Last updated on June 20th, 2017
With Spider-Man: Homecoming right around the corner, we take a look at why Peter Parker, particularly teenage Peter Parker, is such an important character. Appearing in 1962 in Amazing Fantasy 15, Peter Parker broke from tradition by featuring a high school student as the lead superhero. At the time, most teenagers were just sidekicks to the main hero of the story.
“With Great Power There Must Also Come Great Responsibility”

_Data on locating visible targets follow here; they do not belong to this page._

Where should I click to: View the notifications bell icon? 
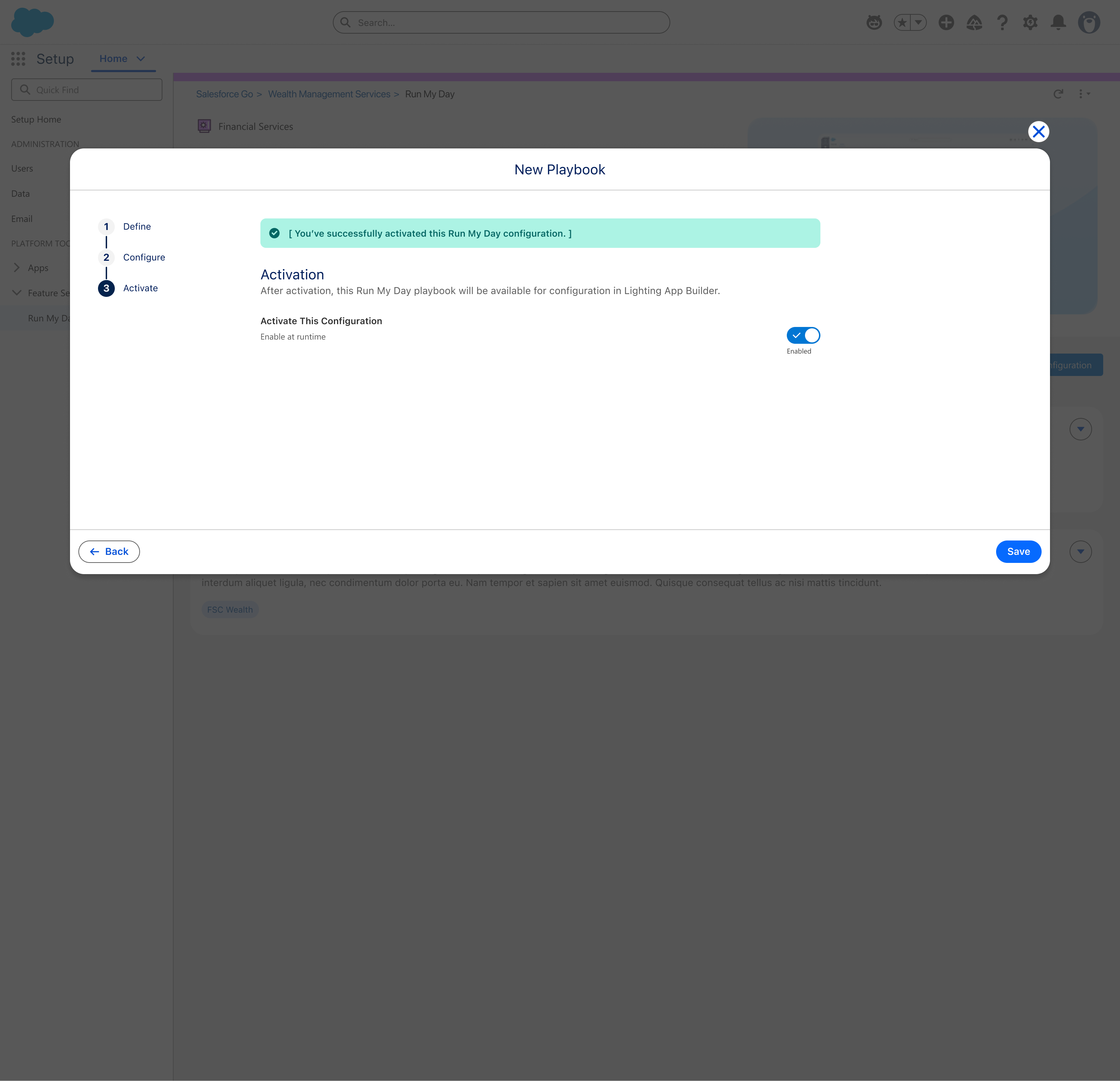point(1058,23)
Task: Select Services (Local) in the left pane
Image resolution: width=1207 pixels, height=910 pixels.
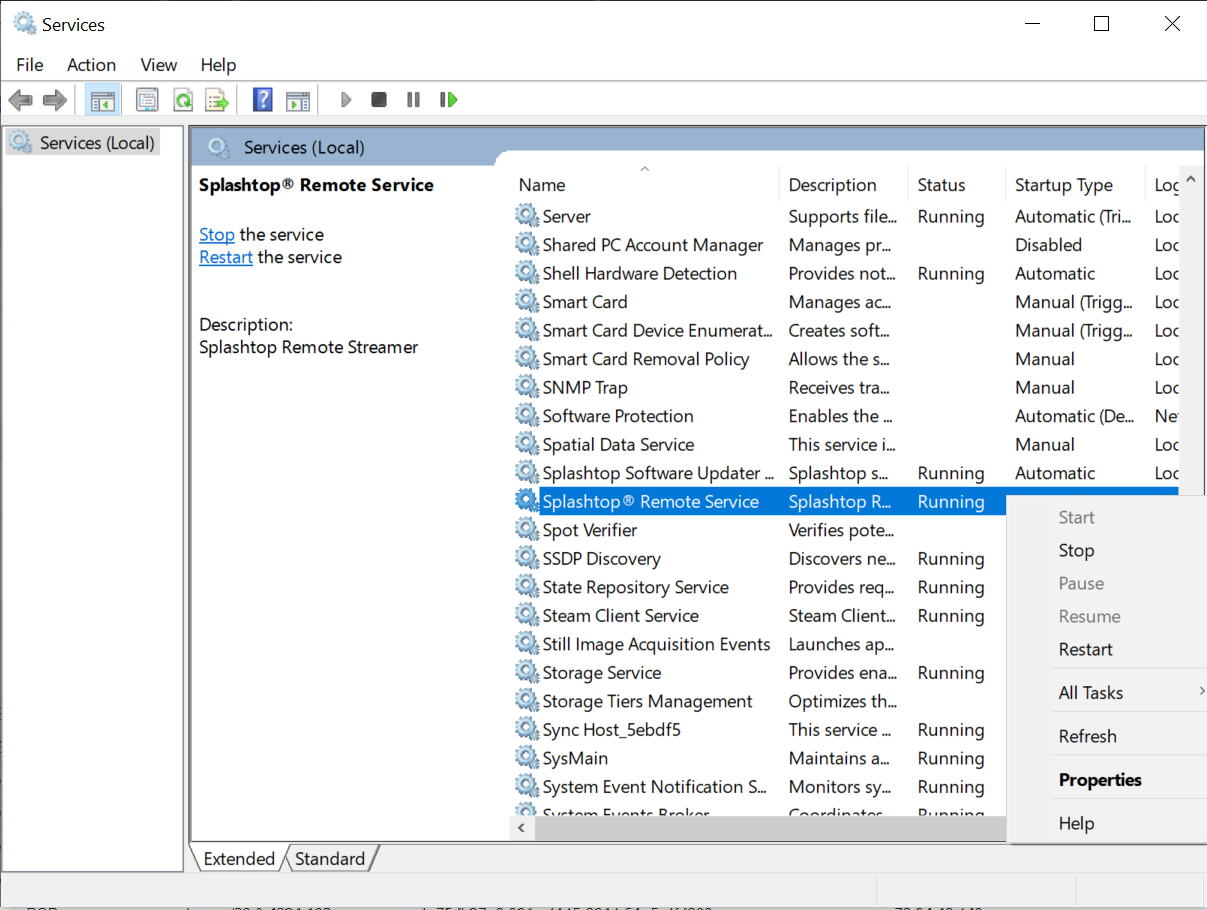Action: pos(92,141)
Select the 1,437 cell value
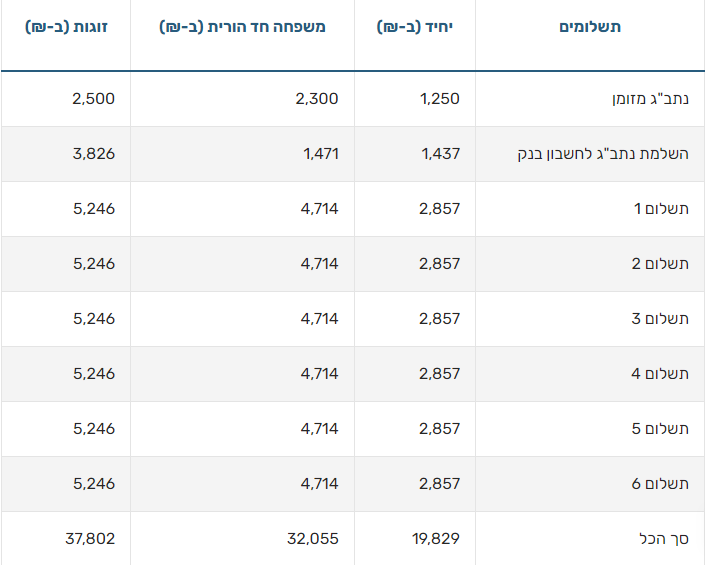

The early runs of Amazing Spider-Man holds up pretty well considering its age. The early issues are basically a gauntlet of what will eventually become one of the greatest rogue galleries in comics (for a full breakdown listen to our Spider-Man Rogues Character Corner). But beyond just the introduction of his villains, these issues also define why having a young Spider-Man is so important. The famous line "With Great Power There Must Also Come Great Responsibility” has been retconned to have been words spoken by Uncle Ben to Peter. however originally, this is just a line written as a narration on the final panel in amazing Fantasy 15. But starting with Amazing Spider-Man #1, we see Peter struggling with balancing the power he has and what his responsibilities are. It’s easy to see why Spider-Man resonated so much with young kids. Peter has the power of a superhero but has to deal with being teased at school, going to school and maintaining his grades, helping to support his aunt who is struggling to pay bills and more every day life issues. On top of that, he’s constantly surrounded by people who only like part of him not the whole. Flash Thompson bullies Peter Parker but idolizes Spider-Man. Betty Brant loves Peter but isn’t too sure of this Spider-Man character. The only person that treats Peter/Spider-Man the same is really J Jonah Jameson and that’s because he treats both equally terrible.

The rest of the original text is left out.